Text provided »

● ● ● ● ●

20 APRIL 1951, Page 12

"The Martins' Nest." By Joan Morgan. (Westminster.) THERE are few

situations in the social complex more truly night- marish than that of the family clinging by the fingernails to the scrubbed battlements of lower middle-class respectability. It is only a small drop to the inchoate sea of humanity beneath, but a hellish one. Miss Morgan attempts a tragi-comic demonstration of such a family in such a predicament, living in a semi-basement in east Putney and forever on the very brink of their sorely won gentility and refinement. Mum is dominant, sustained by the bitter vehemence of her class-consciousness, intent only on pushing her children towards safer eminences. The father, a temporary clerk in a Government department, is obedient, timid, negative. The daughter is secretary to a barrister who takes an unprofessional interest in her. The elder son, wishing only to be happy as a mechanic, has been harried by Mum into trying for a scholarship to the " Varsity," The younger son, a sensitive boy, is being driven towards a nervous breakdown.

Miss Morgan, then, lays it on thickly enough. But in the hope of some extraordinary illumination, some stroke of insight which might at once lift the play above shallow laughter and cheap pathos, one would accept the unreal realism of stereotyped characters and situations. Unfortunately, Miss Morgan goes the whole hog. Father loses his job ; the elder son innocently involves himself with criminals ; the daughter discovers (incredibly slowly) that her barrister is a cad ; the younger son almost loses his reason. Down comes Mum's proud edifice of illusions. And then—Father gets a job at Upminster ; the elder son is merely bound over ; the daughter discovers true love in the person of the honest garage-hand who lodges with the family ; with rest the younger son will recover.

● ● ● ● ●

Recorded data »
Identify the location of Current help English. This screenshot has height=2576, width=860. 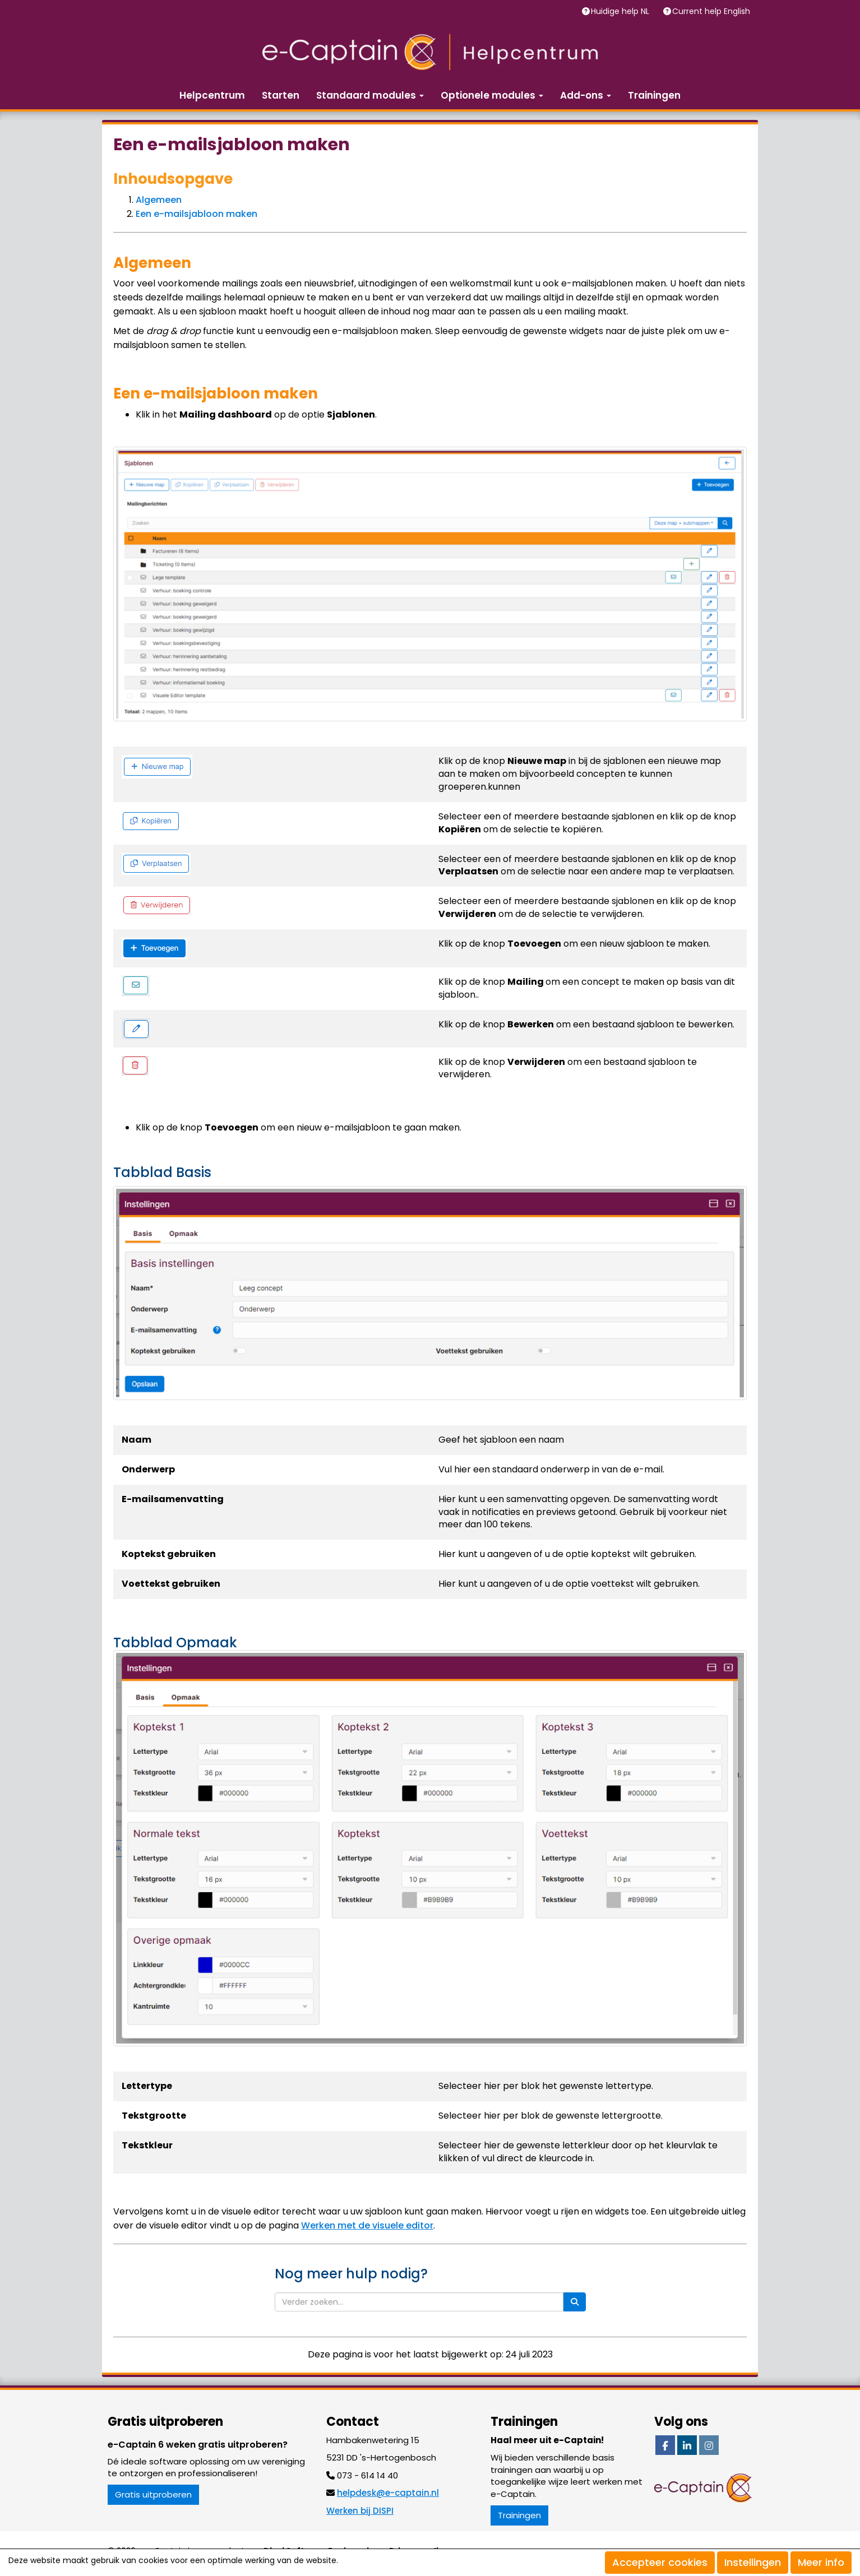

● ● ● ● ●

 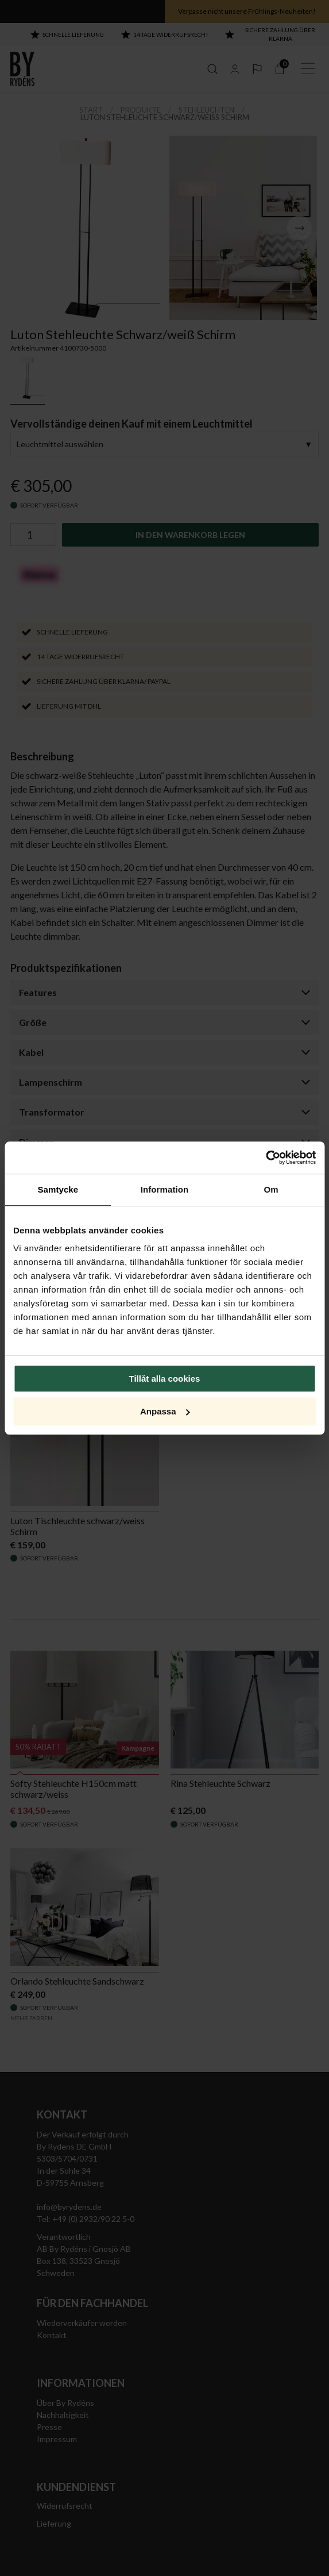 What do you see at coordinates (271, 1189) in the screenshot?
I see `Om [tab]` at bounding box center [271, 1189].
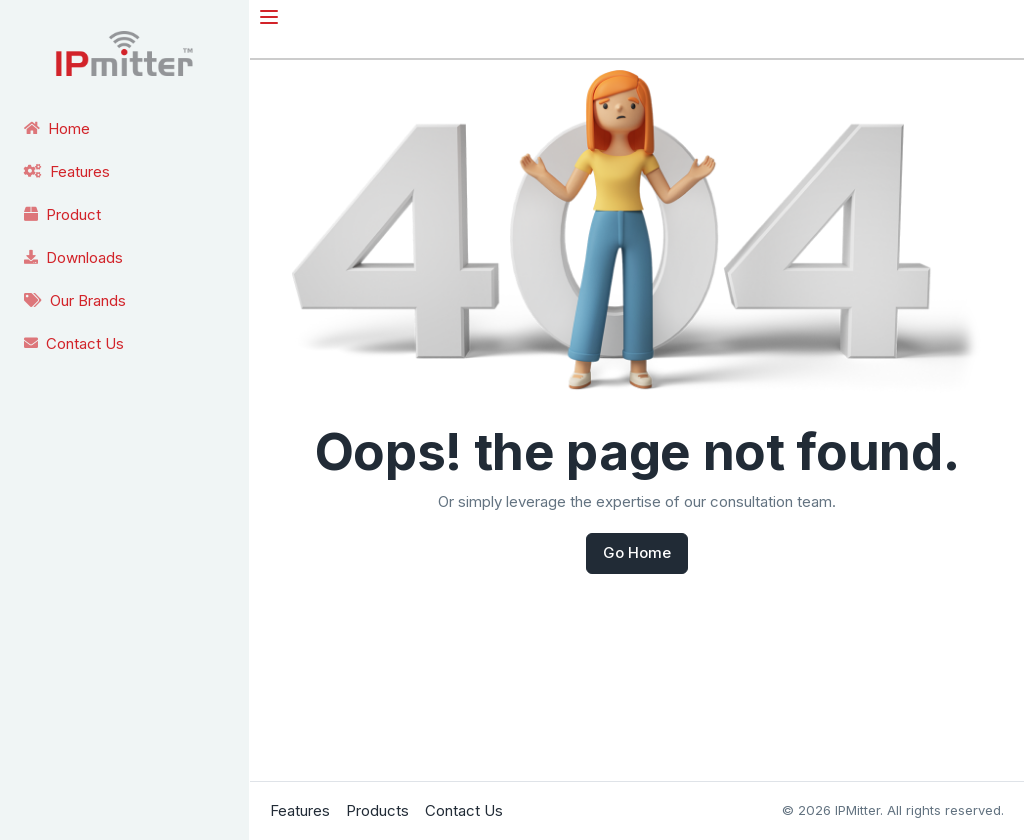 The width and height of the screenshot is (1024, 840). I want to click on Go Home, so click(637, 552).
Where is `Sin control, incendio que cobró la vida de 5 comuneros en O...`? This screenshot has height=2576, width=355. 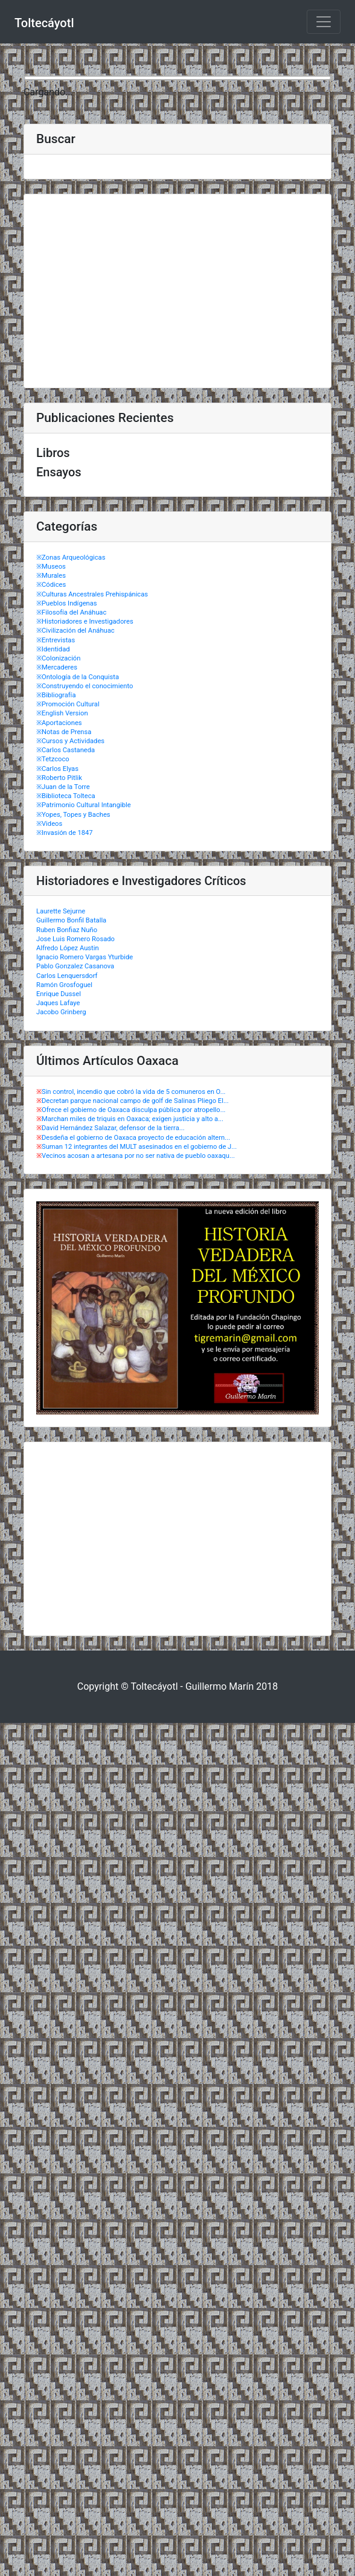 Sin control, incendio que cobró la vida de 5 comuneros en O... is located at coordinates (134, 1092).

● ● ● ● ●

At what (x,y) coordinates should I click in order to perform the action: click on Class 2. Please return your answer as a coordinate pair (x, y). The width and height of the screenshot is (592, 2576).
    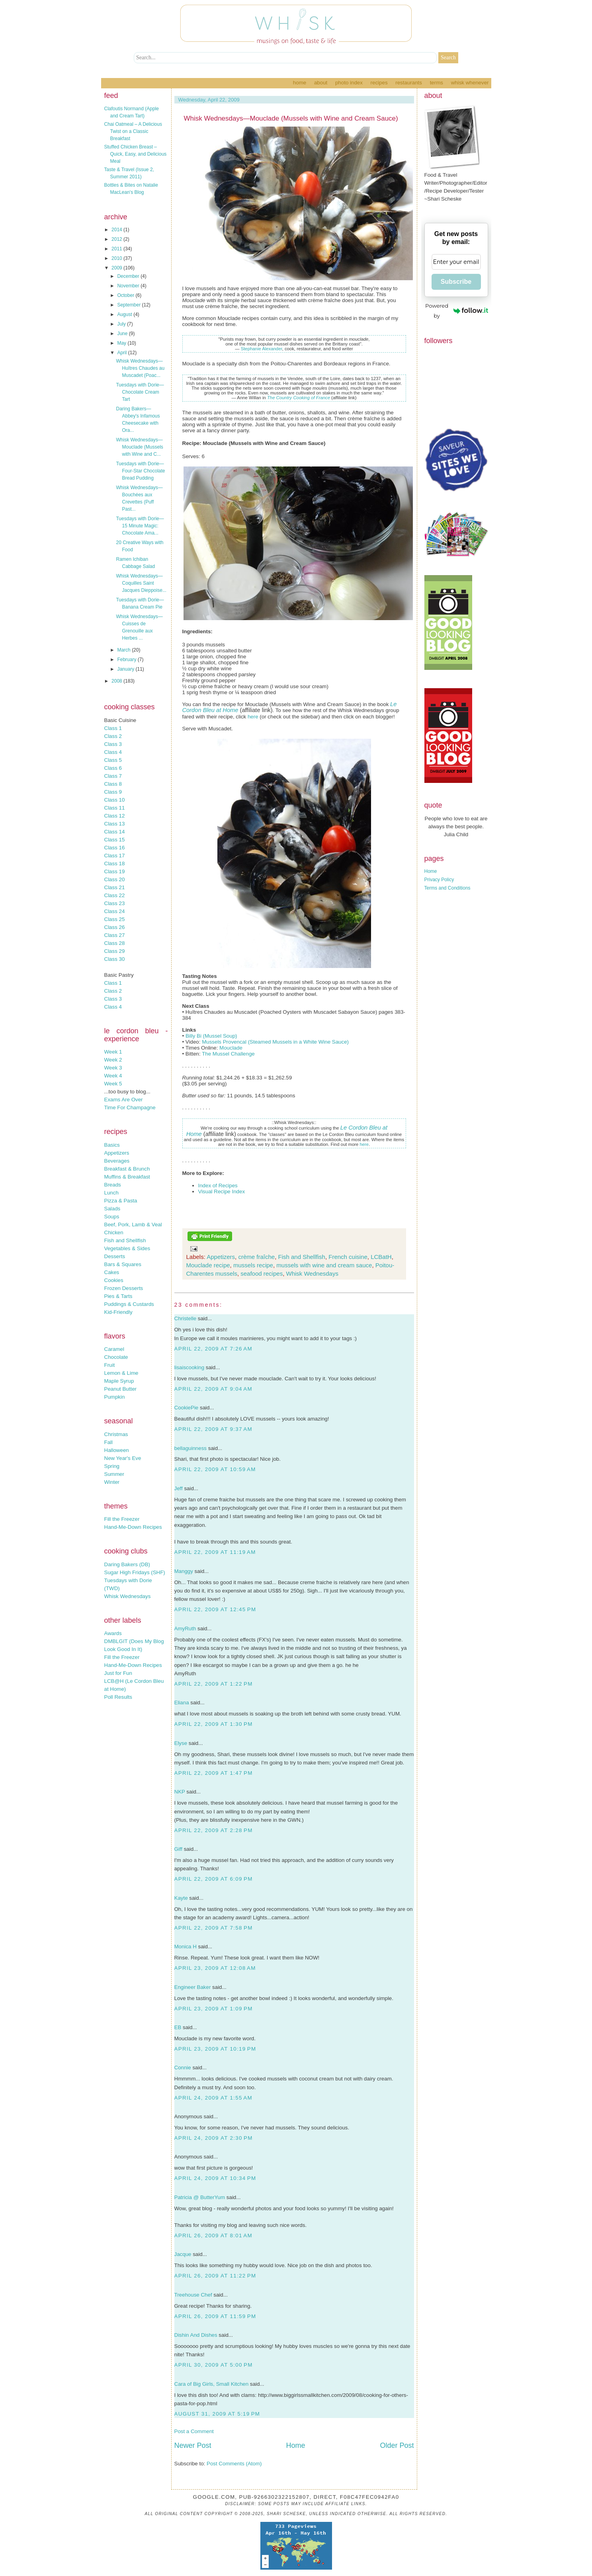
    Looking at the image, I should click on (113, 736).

● ● ● ● ●

Your tasks »
[1] Print the stretch of the play review from "Miss Morgan, then, lays" through "son will recover.", word for word.
[2] Answer these questions from the play review.
(a) Where does the family live?
(b) What position does the father hold at the start?
(c) In whom does the daughter find true love?
None of the entries is needed for this.

Solved tasks »
[1]
Miss Morgan, then, lays it on thickly enough. But in the hope of some extraordinary illumination, some stroke of insight which might at once lift the play above shallow laughter and cheap pathos, one would accept the unreal realism of stereotyped characters and situations. Unfortunately, Miss Morgan goes the whole hog. Father loses his job ; the elder son innocently involves himself with criminals ; the daughter discovers (incredibly slowly) that her barrister is a cad ; the younger son almost loses his reason. Down comes Mum's proud edifice of illusions. And then—Father gets a job at Upminster ; the elder son is merely bound over ; the daughter discovers true love in the person of the honest garage-hand who lodges with the family ; with rest the younger son will recover.

[2]
(a) In a semi-basement in east Putney.
(b) He is a temporary clerk in a Government department.
(c) The honest garage-hand who lodges with the family.